Going deeper into the study, we see that the differences in brain symmetry is an effect, not a cause. The most likely cause is “hormonal influences.” It turns out, “homosexuality may be caused by ‘under-exposure to prenatal androgens’ in males and ‘over-exposure’ in females.” This strikes me as quite plausible. Recall that there was a study several years back showing that women who took diet pills during pregnancy were much more likely to have gay children.
But, if it’s a mattering of balancing out hormones . . .
Where science leads, technology follows. Two years ago, scientists in Oregon reported an attempt to “interfere with defeminization of adult sexual partner preferences” in sheep. Their method, as they described it, was to alter hormonal inputs in pregnant ewes “during the period of gestation when the sheep brain is maximally sensitive to the behavior-modifying effects of exogenous testosterone.” When the attempt failed, they concluded that the dosage should be increased.
Would hormonal intervention work in humans? Should we try it? Some thinkers are intrigued. Last year, the Rev. Albert Mohler Jr., president of the Southern Baptist Theological Seminary, wrote: “If a biological basis is found, and if a prenatal test is then developed, and if a successful treatment to reverse the sexual orientation to heterosexual is ever developed, we would support its use.” Mohler told the Associated Press that morally, this would be no different from curing fetal blindness or any other “medical problem.” The Rev. Joseph Fessio, editor of the press that publishes the pope’s work, agreed: “Same-sex activity is considered disordered. If there are ways of detecting diseases or disorders of children in the womb … that respected the dignity of the child and mother, it would be a wonderful advancement of science.”
If the idea of chemically suppressing homosexuality in the womb horrifies you, I have bad news: You won’t be in the room when it happens. Parents control medical decisions, and surveys indicate that the vast majority of them would be upset to learn that their child was gay. Already, millions are screening embryos and fetuses to eliminate those of the “wrong” sex. Do you think they won’t screen for the “wrong” sexual orientation, too?
Oddly, this is happening simultaneously with people becoming far, far accepting of homosexuals and homosexuality. Yet, while they may intellectually agree with the now-shopworn Seinfeld catchphrase, “not that there’s anything wrong with that, most wouldn’t go so far as being indifferent to whether their own kid were gay. Most, I suspect, would indeed take relatively-low-risk medical steps to ensure that their kid is “normal.”
It doesn’t end there. A few years back, Bryan Murley wondred whether the availability of genetic testing for homosexual predisposition would lead to aborting gay fetuses. It almost surely would.
Science that has answered the prayers of gays in demonstrating a biological determinant, proving that they weren’t freaks who made a choice to live a life of sinful disobedience to society’s moral code but merely living “as God made them.” This has helped normalize homosexuality in the eyes of the medical community — it has long since been removed from the list of “mental disorders” — and the minds of most Americans. Yet, we may have come full circle to thinking of homosexuality as something to be cured.

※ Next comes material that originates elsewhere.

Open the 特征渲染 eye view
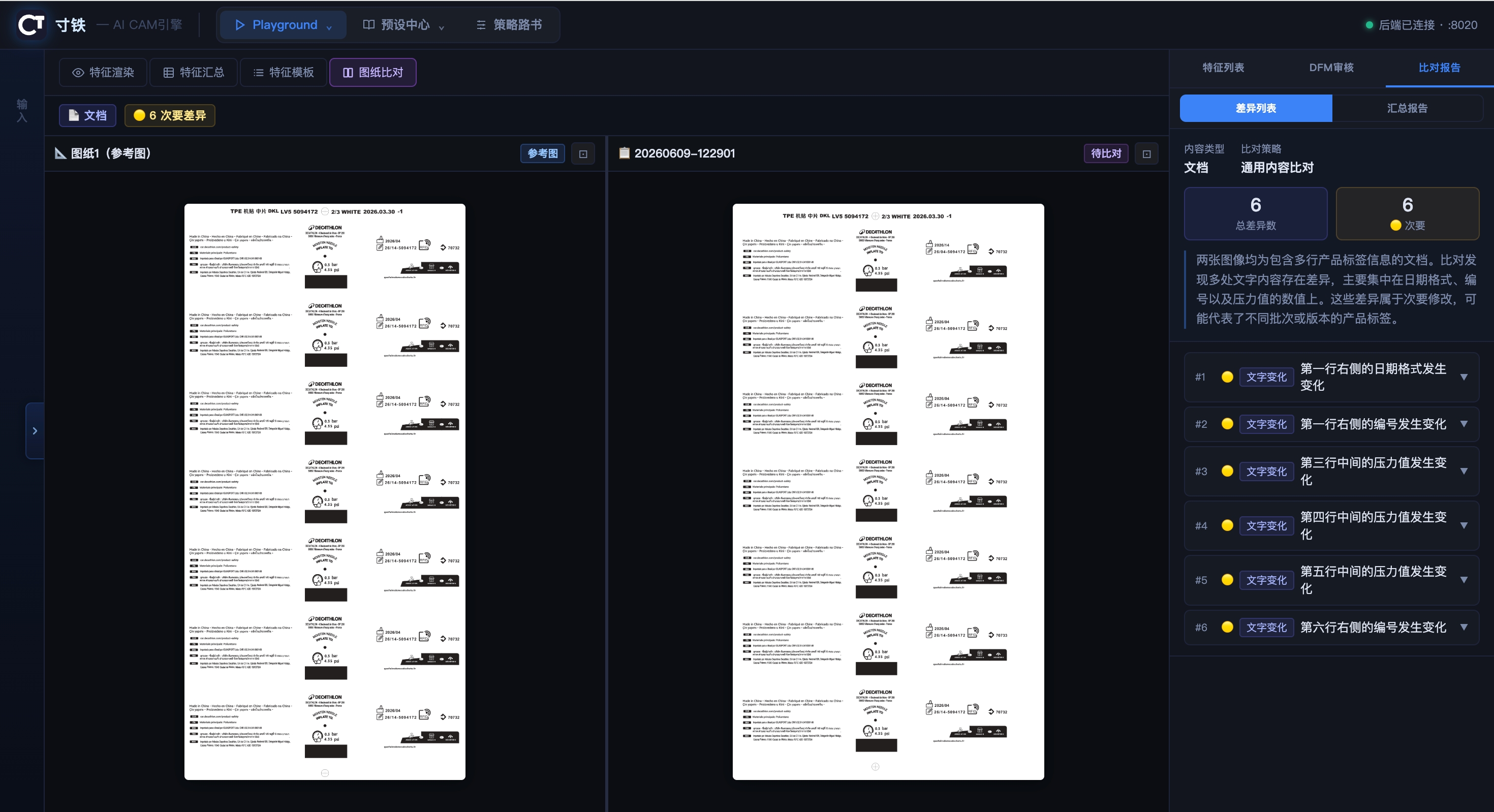Image resolution: width=1494 pixels, height=812 pixels. (x=103, y=73)
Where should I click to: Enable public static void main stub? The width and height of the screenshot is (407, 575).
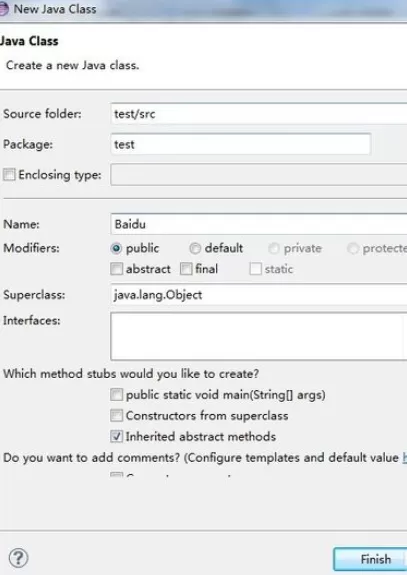pyautogui.click(x=116, y=395)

UPDATE: My colleague Alex Knapp notes the large number of homosexuals who have made tremendous contributions to humanity and wonders whether changing “the very structure” of their brains risks might have also taken away their gifts. The snarky retort I generally make to that sort of argument is to note the number of truly rotten people who we might theoretically been saved from. But the real answer is that we’re far from having a sufficient understanding of such things to know what the effects of hormonal “cures” would be. Which is probably as good a reason as any not to attempt them.